In a paper that is still awaiting peer review, they summarised their verdict bluntly: 'Like those searches, we find no credible detections of narrowband radio technosignatures originating from 3I/ATLAS.' They also noted that similar surveys in 2025 by other teams—using different telescopes, frequency ranges and sensitivities—had likewise come up empty.​

The researchers stressed that this is not the same as proving the comet is definitely natural in origin. With only three interstellar objects known so far, there is too little data to rule out exotic possibilities in every case.

They argue instead that each non‑detection helps narrow down where and how any future probes might try to communicate, shaping the design of subsequent surveys. However, they argued that if a non‑human probe were trying to communicate efficiently across interstellar space, narrowband radio would be a likely choice, mirroring how probes such as Voyager 1 and Voyager 2 send data back to Earth.​

3I/ATLAS Looks Like A Normal Comet After All

While the technosignature search played out, another group of scientists focused on how 3I/ATLAS moved under the Sun's influence. They examined its so‑called non‑gravitational acceleration—the slight extra shove that comets experience when sunlight warms them, turning ice into gas and creating jets that act like natural thrusters. By combining this with estimates of how much material the comet was losing, they were able to infer the size of its solid nucleus.

Using data from observatories on and around Earth, as well as spacecraft elsewhere in the Solar System, the team found that the nucleus of 3I/ATLAS is roughly a kilometre across, comfortably within the range seen in familiar Solar System comets. They saw no evidence of unusual reflectivity, strange tumbling or abrupt changes in brightness that might hint at artificial structures or manoeuvres.

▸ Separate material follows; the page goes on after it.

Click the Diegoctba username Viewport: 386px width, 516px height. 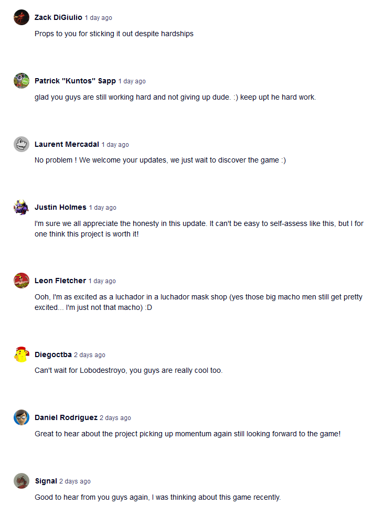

That result, together with its visible coma and elongated nucleus, led them to conclude that '3I/ATLAS exhibits mostly typical cometary characteristics'. In their words, 'There is currently no evidence to suggest that ISOs are anything other than natural astrophysical objects.'​

For now, then, 3I/ATLAS joins its predecessors as a reminder that nature can produce plenty of intriguing phenomena without help from alien engineers. Yet the effort poured into this fleeting visitor underscores how seriously astronomers now treat even the slimmest chance of detecting another civilisation—and how every quiet result still helps refine the search for a signal that truly stands out from the noise.

For the teams involved, the nine 'mysterious' signals were less a disappointment than a dress rehearsal, sharpening their tools for the next interstellar object that strays close enough for Earth to listen.

As 3I/ATLAS fades back into the dark, it leaves behind no evidence of alien engineering—only a sharper set of tools and tougher questions for the scientists who listened so intently. If we want the next interstellar visitor to yield clearer answers, continued support for ambitious projects like Breakthrough Listen, better protection of the radio spectrum from interference and sustained public interest in careful, data‑driven astronomy will be essential.